I am very lucky to work for Hertfordshire Community NHS Trust, a Trust that values and celebrates the contribution that Community Nurses make to patient outcomes.

I have been involved in setting up 18 Mass Vaccination Covid-19 Centres, in my role as the Deputy Director of Nursing. Early in the programme I was asked to meet Gavin, an expert by experience who was going to make a short film to encourage people with a Learning Disability to come into vaccination centres, to have their Covid-19 vaccination.

At that point, I had not been closely involved with supporting people with a Learning Disability, having come from a frail elderly and Health Visitor nursing background.

Meeting Gavin really opened my eyes to how taking the time and effort in personalising people’s experiences of care can have such a hugely positive impact on people’s lives. Gavin spoke from the heart and was passionate about encouraging other people with a Learning Disability to take up the offer of a Covid vaccination.

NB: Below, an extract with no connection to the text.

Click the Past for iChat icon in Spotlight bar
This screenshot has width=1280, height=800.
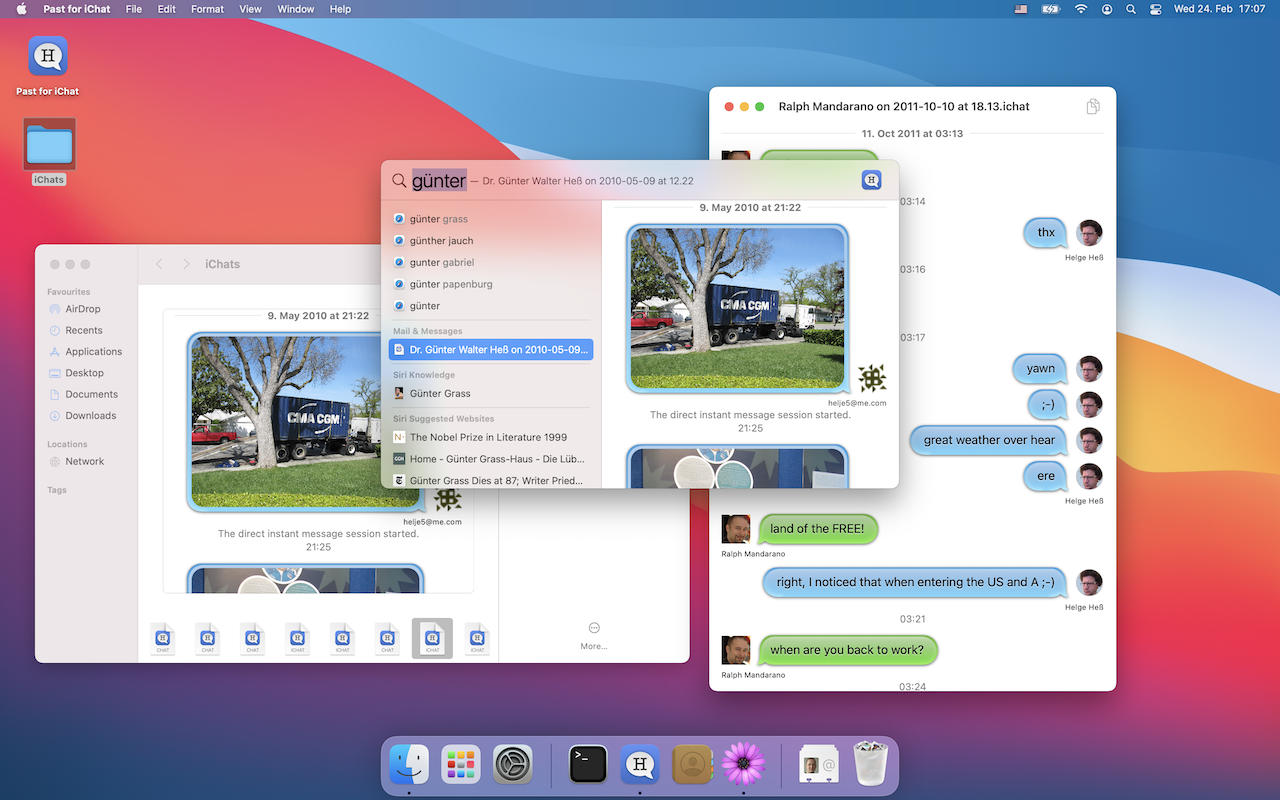click(x=871, y=180)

I later found out that this approach was called ‘reasonable adjustments’, but to me it was all about treating people as individuals, tailoring my approach to take into account people’s needs, diversity, likes, dislikes and wishes.

I started to hear about people in the community with a Learning Disability who were struggling to get vaccinated, finding attending GP practices, pharmacies or vaccination centres too traumatic, or overwhelming. So, I began to take referrals from Primary Care Nurses, Learning Disability nurses in the Local Authority and through local Covid-19 social media, to visit people at home where reasonable adjustments were needed.

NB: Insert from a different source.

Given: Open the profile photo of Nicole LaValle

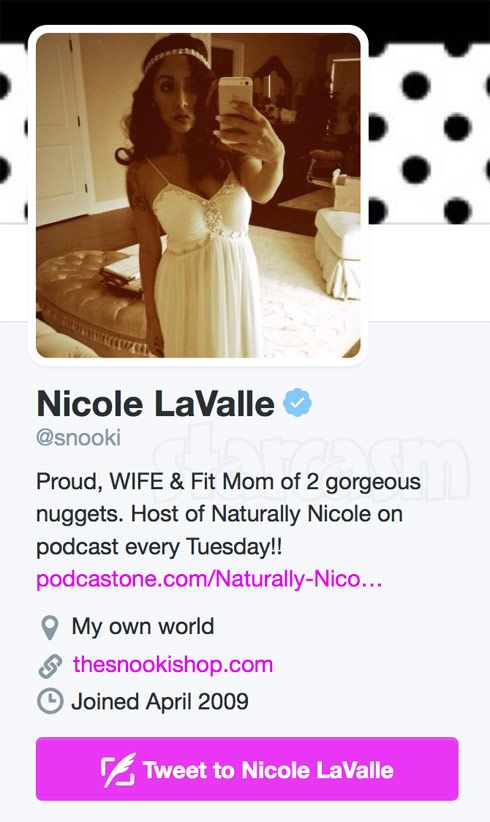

During the last year, I have visited numerous people at home or in their day care settings to vaccinate them. Some of the visits have taken 15 minutes, others 2 hours, and each one has been completely different. Every one of those people have been successfully vaccinated in a stress-free way.

Some of the reasonable adjustments I have made include:

  • Spending 30 minutes dancing with a young lady to the music of Boney M (her favourite) until she felt comfortable in my presence. I could then sit next to her and vaccinate her.
  • Massaged a man’s hands to help him feel calm.
  • Played with rubber balls to engage with one young man.
  • I have done lots of colouring.
  • I have had a long discussion about dinosaurs.
  • Cuddled teddy bears with some young people, and then vaccinated them.
  • Vaccinated two brothers in their parents’ car.
  • Played Jenga with a lady – passing her bricks, so she got used to me.
  • I have also eaten endless sweets, crisps, and biscuits (not good for my waistline) and drunk numerous cups of tea to help appear non-threatening and to fit in.

My reflection on the experience has been that taking the trouble to find out what interests, needs and wishes people have is key to delivering personalised care.

I know I am lucky to be in a role working for an organisation that supports me in this work and I recognise how lucky I am to be able to spend time with patients. The whole experience has again highlighted to me the unique and valuable position Community Nurses are in to work creatively to meet people’s needs.

Cath Slater RN HV Queen’s Nurse

Deputy Director of Nursing and Quality

Hertfordshire Community NHS Trust


The photo: Gavin Howcroft and Cath Slater – after Gavin’s second vaccination.

Permissions sought and obtained for the photograph used.